This is a “before” picture while cleaning up my classroom before summer break. This represents about 1/3 of my classroom library. It did get organized, eventually.

I buy books. I buy too many books — well, there are never enough books, but yes, I do wish my district would buy more. The tug-of-war between the decision makers and the stakeholders (teachers and students) never seems to end. And while I scour for on-line freebies, curate as many titles as I can, nothing beats a new book, and especially, the right book, in the hands of a student who says they don’t like to read.

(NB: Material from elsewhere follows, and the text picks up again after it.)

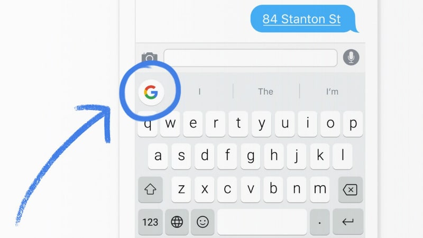Tap the globe language switch key
The height and width of the screenshot is (238, 423).
tap(177, 222)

This thread on Twitter got my attention:

This idea that children want their own things shouldn’t be overlooked or dismissed. It seems parents hand them cell phones instead of books. Understandable. I have no issue, nor should anyone, ever say one word about a student having things that make them feel special, included, and just plain good: cell phones, new shoes, the right snapback or glitter pens. This isn’t about how parents spend their money. Or teachers. It’s about how districts view books and book lending. It becomes punitive and constrictive. How many times have I heard “I hate to read!” when it may be more of a function of “I hate worrying about other people’s *!*$!” It is the NEW book, the ownership of a book, that makes a huge difference. No one to boss or manage the time spent reading, or being given “responsibility” of reading in class, bringing the text to and fro, possibly being charged a fine if it’s lost or damaged. (I have had countless copies of Cut by Patricia McCormick go missing.)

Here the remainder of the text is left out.